Problem description: Repeat nothing but the line containing "Enterprise (1095, 1411)" and the lines that follow it, up to and including the last line of the data below.

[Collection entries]
┌────────

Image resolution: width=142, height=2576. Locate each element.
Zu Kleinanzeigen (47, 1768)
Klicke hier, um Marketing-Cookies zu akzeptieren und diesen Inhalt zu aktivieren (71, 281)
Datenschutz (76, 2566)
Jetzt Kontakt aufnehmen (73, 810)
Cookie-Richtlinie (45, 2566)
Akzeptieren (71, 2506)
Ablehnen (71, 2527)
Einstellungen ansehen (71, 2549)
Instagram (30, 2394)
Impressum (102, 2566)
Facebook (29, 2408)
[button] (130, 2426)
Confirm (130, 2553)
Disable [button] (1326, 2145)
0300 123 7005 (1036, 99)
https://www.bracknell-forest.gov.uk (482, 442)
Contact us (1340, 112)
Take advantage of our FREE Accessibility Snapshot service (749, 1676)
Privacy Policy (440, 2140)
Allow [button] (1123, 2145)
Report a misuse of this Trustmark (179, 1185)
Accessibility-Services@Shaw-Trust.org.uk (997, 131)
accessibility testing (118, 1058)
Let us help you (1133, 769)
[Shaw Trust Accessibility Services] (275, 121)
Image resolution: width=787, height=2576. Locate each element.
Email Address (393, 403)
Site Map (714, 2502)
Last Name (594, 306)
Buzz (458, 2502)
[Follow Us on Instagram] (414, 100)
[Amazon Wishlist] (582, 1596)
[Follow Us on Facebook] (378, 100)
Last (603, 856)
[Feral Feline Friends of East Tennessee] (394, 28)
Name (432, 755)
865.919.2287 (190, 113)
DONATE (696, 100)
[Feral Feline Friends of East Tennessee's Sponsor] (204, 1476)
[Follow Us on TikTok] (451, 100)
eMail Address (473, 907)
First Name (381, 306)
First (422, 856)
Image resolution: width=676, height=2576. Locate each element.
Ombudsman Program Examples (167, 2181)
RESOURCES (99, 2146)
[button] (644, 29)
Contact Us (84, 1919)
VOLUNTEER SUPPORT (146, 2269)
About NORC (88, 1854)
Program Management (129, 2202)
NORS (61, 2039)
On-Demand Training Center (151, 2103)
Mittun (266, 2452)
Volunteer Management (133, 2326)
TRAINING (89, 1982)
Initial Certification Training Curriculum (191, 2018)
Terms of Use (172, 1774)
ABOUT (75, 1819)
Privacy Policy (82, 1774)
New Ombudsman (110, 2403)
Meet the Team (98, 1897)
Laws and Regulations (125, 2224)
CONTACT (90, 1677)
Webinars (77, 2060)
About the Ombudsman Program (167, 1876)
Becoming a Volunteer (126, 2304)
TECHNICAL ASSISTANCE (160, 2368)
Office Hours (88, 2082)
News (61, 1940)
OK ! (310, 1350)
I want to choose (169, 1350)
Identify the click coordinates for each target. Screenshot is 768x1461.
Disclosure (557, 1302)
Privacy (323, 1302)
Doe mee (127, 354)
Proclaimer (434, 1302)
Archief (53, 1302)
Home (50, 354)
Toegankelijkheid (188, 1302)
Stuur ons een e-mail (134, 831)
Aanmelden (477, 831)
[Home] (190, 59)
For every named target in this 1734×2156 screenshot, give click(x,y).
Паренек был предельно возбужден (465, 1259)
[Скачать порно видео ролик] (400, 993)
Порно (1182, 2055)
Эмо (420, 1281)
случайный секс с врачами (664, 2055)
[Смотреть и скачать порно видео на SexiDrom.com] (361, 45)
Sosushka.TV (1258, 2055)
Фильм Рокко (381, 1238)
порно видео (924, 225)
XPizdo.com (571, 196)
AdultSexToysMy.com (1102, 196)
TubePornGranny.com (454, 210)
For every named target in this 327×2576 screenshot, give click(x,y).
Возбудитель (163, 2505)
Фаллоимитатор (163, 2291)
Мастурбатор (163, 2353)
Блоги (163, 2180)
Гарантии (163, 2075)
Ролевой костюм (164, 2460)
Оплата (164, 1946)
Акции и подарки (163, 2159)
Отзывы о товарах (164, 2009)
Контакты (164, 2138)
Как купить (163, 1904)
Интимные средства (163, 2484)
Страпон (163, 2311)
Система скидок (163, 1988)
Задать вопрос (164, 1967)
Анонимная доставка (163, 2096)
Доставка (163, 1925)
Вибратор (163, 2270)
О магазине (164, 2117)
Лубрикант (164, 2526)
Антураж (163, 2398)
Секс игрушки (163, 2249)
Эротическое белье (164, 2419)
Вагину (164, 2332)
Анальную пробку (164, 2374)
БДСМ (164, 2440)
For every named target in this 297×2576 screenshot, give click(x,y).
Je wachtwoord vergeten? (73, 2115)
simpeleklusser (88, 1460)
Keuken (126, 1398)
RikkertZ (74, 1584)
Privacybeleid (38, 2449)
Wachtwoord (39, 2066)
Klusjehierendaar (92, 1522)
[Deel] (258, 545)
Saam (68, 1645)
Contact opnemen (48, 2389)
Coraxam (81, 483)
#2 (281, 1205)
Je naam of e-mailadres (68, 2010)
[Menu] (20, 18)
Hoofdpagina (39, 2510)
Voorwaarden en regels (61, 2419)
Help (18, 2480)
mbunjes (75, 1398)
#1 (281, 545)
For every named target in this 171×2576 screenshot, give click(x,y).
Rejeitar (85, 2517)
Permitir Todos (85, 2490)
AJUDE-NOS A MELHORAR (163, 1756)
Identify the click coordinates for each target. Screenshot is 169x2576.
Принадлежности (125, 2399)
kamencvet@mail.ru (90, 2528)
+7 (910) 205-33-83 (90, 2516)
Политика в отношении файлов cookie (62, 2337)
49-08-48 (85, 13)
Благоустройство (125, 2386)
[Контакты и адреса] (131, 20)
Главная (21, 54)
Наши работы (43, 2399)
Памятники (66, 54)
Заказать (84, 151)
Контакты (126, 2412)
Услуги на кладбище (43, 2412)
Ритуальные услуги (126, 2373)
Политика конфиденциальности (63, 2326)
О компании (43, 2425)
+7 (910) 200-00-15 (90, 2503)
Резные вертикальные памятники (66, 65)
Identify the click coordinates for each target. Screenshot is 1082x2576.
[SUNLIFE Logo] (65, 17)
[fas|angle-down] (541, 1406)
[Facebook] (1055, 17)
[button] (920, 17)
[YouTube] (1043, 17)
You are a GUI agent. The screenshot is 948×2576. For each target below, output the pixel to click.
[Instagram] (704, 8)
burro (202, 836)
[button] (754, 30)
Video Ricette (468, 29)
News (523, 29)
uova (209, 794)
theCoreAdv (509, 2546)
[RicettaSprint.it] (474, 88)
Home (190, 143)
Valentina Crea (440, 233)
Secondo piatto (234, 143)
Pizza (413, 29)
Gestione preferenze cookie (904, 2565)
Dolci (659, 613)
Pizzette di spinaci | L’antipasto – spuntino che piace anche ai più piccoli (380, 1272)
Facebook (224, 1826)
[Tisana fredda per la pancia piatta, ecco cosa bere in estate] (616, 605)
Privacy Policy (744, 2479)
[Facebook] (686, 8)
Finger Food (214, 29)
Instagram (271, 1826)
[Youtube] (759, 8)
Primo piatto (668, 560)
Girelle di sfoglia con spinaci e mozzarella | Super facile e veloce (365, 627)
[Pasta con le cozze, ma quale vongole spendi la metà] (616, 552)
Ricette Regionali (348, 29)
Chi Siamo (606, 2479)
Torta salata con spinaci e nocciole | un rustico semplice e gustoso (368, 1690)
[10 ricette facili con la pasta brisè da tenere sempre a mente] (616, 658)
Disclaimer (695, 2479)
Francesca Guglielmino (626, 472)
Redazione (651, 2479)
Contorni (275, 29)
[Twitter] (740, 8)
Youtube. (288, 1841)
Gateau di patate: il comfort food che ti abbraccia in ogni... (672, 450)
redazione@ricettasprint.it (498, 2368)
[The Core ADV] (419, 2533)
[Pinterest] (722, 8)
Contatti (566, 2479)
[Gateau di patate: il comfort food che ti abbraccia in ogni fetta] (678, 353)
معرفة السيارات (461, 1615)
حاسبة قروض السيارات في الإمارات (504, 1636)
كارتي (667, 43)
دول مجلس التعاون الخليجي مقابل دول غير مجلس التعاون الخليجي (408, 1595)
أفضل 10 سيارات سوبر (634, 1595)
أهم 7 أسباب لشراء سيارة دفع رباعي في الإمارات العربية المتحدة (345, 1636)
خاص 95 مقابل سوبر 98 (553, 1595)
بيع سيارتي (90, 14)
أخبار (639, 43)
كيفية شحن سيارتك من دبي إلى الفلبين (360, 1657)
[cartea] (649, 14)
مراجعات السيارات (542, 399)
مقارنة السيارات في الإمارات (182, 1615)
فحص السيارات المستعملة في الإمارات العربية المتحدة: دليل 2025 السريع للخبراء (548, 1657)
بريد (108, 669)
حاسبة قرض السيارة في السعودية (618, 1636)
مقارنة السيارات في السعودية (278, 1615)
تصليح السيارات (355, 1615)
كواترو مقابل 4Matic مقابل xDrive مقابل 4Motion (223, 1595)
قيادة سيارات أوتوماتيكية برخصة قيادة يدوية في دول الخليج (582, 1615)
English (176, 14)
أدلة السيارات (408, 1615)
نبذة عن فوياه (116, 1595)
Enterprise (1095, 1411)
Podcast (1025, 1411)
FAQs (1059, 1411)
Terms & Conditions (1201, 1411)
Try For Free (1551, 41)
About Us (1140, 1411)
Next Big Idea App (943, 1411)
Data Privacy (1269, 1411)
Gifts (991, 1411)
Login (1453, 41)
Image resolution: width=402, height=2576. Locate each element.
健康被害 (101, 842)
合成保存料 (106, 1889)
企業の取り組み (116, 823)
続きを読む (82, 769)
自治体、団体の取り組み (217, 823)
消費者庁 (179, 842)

└────────

Exercise result:
Enterprise (1095, 1411)
Podcast (1025, 1411)
FAQs (1059, 1411)
Terms & Conditions (1201, 1411)
Try For Free (1551, 41)
About Us (1140, 1411)
Next Big Idea App (943, 1411)
Data Privacy (1269, 1411)
Gifts (991, 1411)
Login (1453, 41)
Image resolution: width=402, height=2576. Locate each element.
健康被害 (101, 842)
合成保存料 (106, 1889)
企業の取り組み (116, 823)
続きを読む (82, 769)
自治体、団体の取り組み (217, 823)
消費者庁 (179, 842)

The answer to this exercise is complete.